= Problem to solve =
Would you set down the data below exactly as shown?

= Provided entries =
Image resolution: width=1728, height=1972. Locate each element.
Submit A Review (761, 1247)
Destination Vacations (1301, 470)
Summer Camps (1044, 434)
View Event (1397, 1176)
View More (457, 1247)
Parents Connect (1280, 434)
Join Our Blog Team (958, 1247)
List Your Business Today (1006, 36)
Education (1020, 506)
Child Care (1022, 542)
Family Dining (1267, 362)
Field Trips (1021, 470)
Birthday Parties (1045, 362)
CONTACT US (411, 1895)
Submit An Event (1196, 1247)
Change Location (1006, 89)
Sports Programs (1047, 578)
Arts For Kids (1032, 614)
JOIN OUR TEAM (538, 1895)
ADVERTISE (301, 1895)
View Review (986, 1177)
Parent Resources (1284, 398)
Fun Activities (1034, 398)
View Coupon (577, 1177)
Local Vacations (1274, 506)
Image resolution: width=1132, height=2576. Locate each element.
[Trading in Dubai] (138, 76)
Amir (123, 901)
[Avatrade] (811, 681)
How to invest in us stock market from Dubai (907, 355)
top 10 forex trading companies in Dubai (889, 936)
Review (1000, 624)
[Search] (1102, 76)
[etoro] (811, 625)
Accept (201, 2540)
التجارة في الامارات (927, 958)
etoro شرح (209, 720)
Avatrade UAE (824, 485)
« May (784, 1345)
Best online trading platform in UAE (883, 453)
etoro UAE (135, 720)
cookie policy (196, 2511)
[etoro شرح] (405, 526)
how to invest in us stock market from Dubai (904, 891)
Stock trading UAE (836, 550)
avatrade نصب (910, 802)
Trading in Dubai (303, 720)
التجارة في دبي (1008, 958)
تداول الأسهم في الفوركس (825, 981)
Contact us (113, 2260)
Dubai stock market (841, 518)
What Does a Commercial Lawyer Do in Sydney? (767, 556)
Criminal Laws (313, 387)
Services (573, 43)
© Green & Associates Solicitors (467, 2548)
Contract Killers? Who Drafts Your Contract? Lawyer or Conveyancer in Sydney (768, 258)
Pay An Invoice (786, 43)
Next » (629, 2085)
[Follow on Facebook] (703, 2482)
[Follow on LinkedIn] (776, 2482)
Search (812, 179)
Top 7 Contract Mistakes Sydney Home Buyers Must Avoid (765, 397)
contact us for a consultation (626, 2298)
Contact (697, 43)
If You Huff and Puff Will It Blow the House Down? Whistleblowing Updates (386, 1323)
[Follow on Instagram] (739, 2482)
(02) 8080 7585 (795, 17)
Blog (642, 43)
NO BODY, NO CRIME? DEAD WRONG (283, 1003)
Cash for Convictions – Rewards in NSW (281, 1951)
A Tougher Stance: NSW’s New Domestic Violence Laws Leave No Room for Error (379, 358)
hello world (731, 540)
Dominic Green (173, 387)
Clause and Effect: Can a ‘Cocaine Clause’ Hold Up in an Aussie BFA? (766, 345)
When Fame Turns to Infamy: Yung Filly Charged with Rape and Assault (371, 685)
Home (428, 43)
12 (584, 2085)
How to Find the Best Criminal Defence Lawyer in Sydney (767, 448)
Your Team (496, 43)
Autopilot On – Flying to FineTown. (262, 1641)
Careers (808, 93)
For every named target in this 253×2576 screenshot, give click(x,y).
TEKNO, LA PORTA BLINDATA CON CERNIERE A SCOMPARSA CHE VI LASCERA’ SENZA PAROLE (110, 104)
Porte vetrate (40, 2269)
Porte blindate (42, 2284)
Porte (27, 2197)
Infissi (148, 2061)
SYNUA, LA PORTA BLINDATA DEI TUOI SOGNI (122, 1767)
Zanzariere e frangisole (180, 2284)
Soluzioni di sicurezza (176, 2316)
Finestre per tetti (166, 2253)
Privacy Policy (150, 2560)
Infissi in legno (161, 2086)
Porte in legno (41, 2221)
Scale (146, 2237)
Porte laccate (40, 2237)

= Result of the task =
Image resolution: width=1728, height=1972. Locate each element.
Submit A Review (761, 1247)
Destination Vacations (1301, 470)
Summer Camps (1044, 434)
View Event (1397, 1176)
View More (457, 1247)
Parents Connect (1280, 434)
Join Our Blog Team (958, 1247)
List Your Business Today (1006, 36)
Education (1020, 506)
Child Care (1022, 542)
Family Dining (1267, 362)
Field Trips (1021, 470)
Birthday Parties (1045, 362)
CONTACT US (411, 1895)
Submit An Event (1196, 1247)
Change Location (1006, 89)
Sports Programs (1047, 578)
Arts For Kids (1032, 614)
JOIN OUR TEAM (538, 1895)
ADVERTISE (301, 1895)
View Review (986, 1177)
Parent Resources (1284, 398)
Fun Activities (1034, 398)
View Coupon (577, 1177)
Local Vacations (1274, 506)
Image resolution: width=1132, height=2576. Locate each element.
[Trading in Dubai] (138, 76)
Amir (123, 901)
[Avatrade] (811, 681)
How to invest in us stock market from Dubai (907, 355)
top 10 forex trading companies in Dubai (889, 936)
Review (1000, 624)
[Search] (1102, 76)
[etoro] (811, 625)
Accept (201, 2540)
التجارة في الامارات (927, 958)
etoro شرح (209, 720)
Avatrade UAE (824, 485)
« May (784, 1345)
Best online trading platform in UAE (883, 453)
etoro UAE (135, 720)
cookie policy (196, 2511)
[etoro شرح] (405, 526)
how to invest in us stock market from Dubai (904, 891)
Stock trading UAE (836, 550)
avatrade نصب (910, 802)
Trading in Dubai (303, 720)
التجارة في دبي (1008, 958)
تداول الأسهم في الفوركس (825, 981)
Contact us (113, 2260)
Dubai stock market (841, 518)
What Does a Commercial Lawyer Do in Sydney? (767, 556)
Criminal Laws (313, 387)
Services (573, 43)
© Green & Associates Solicitors (467, 2548)
Contract Killers? Who Drafts Your Contract? Lawyer or Conveyancer in Sydney (768, 258)
Pay An Invoice (786, 43)
Next » (629, 2085)
[Follow on Facebook] (703, 2482)
[Follow on LinkedIn] (776, 2482)
Search (812, 179)
Top 7 Contract Mistakes Sydney Home Buyers Must Avoid (765, 397)
contact us for a consultation (626, 2298)
Contact (697, 43)
If You Huff and Puff Will It Blow the House Down? Whistleblowing Updates (386, 1323)
[Follow on Instagram] (739, 2482)
(02) 8080 7585 (795, 17)
Blog (642, 43)
NO BODY, NO CRIME? DEAD WRONG (283, 1003)
Cash for Convictions – Rewards in NSW (281, 1951)
A Tougher Stance: NSW’s New Domestic Violence Laws Leave No Room for Error (379, 358)
hello world (731, 540)
Dominic Green (173, 387)
Clause and Effect: Can a ‘Cocaine Clause’ Hold Up in an Aussie BFA? (766, 345)
When Fame Turns to Infamy: Yung Filly Charged with Rape and Assault (371, 685)
Home (428, 43)
12 (584, 2085)
How to Find the Best Criminal Defence Lawyer in Sydney (767, 448)
Your Team (496, 43)
Autopilot On – Flying to FineTown. (262, 1641)
Careers (808, 93)
For every named target in this 253×2576 screenshot, give click(x,y).
TEKNO, LA PORTA BLINDATA CON CERNIERE A SCOMPARSA CHE VI LASCERA’ SENZA PAROLE (110, 104)
Porte vetrate (40, 2269)
Porte blindate (42, 2284)
Porte (27, 2197)
Infissi (148, 2061)
SYNUA, LA PORTA BLINDATA DEI TUOI SOGNI (122, 1767)
Zanzariere e frangisole (180, 2284)
Soluzioni di sicurezza (176, 2316)
Finestre per tetti (166, 2253)
Privacy Policy (150, 2560)
Infissi in legno (161, 2086)
Porte in legno (41, 2221)
Scale (146, 2237)
Porte laccate (40, 2237)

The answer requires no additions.